Here’s our thoughts on it.
You’re probably operating a few different sales channels – regional sales offices, distributors, maybe a B2B web shop and direct EDI connections. Beyond new equipment sales, you perhaps run a separate aftermarket & service business unit and a network of authorized service partners — keeping customers happy across the lifecycle of your products.
That setup has probably worked well for you for decades, but here’s some questions to ask yourself:
With your current way of running all those channels, how easy is it to:
- enter new markets?
- attract new customers and onboard new distributors and resellers?
- keep distributors and service partners truly loyal to your offering?
With your current way of running sales,
- how efficiently are you responding to inquiries with spot-on product data and quotations?
- how good are you at getting the right price out of every contract and deal?
- how easy is to launch new products to the market, across all channels?
And from a customer or distributor perspective,
- how easy are you to do business with?
- how often do you meet or exceed the customer’s expectations regarding ease of ordering, accuracy of availability and delivery promises?
- how hazzle-free is the long-term maintenance and operation of your products?
The list of relevant questions could go on and on, and should of course be calibrated according to your growth strategy.

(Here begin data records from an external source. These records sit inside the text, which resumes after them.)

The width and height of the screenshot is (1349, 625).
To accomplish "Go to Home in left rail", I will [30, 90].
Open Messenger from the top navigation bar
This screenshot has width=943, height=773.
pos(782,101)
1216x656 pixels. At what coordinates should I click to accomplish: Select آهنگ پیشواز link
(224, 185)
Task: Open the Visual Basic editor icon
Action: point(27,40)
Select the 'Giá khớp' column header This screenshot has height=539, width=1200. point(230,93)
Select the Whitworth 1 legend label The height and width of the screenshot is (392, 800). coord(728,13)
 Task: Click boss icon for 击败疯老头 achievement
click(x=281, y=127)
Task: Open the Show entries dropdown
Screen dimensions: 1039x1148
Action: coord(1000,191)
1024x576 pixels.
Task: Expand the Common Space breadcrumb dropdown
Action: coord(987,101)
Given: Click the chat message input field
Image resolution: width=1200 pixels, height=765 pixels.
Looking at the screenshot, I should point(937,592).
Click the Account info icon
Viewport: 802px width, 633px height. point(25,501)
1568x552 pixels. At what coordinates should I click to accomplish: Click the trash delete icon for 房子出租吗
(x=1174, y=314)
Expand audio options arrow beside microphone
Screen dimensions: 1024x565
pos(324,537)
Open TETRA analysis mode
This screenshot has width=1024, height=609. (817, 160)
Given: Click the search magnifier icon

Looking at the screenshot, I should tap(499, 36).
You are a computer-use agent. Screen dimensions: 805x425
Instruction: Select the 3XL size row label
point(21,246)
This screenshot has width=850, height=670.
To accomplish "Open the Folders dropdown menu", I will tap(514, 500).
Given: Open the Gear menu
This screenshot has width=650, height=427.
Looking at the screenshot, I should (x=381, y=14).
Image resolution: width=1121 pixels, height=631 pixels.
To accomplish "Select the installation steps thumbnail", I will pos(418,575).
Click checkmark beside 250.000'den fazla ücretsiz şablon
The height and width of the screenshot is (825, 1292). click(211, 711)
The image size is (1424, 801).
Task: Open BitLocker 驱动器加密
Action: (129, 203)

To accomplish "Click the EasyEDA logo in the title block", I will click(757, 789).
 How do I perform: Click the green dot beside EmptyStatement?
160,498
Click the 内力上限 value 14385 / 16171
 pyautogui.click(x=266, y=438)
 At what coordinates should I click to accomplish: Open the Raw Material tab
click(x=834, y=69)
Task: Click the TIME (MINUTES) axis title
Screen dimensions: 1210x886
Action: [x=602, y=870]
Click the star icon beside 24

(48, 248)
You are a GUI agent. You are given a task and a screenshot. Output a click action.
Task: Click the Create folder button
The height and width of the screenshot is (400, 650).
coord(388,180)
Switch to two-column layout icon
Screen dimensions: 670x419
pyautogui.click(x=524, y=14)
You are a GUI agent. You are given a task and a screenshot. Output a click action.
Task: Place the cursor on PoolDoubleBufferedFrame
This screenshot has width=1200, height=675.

But most likely, there are heaps and bounds of things which could be done better once you start digging.
That’s where the perspective of Customer Experience steps in: focusing on how to (re-)build your customer facing activities and services so that they help your industrial customers get their job done in the smoothest possible way. And in parallel with that, this is where digital sales transformation steps in: engineering your processes, data and systems so that they support all your sales channels in the best possible way.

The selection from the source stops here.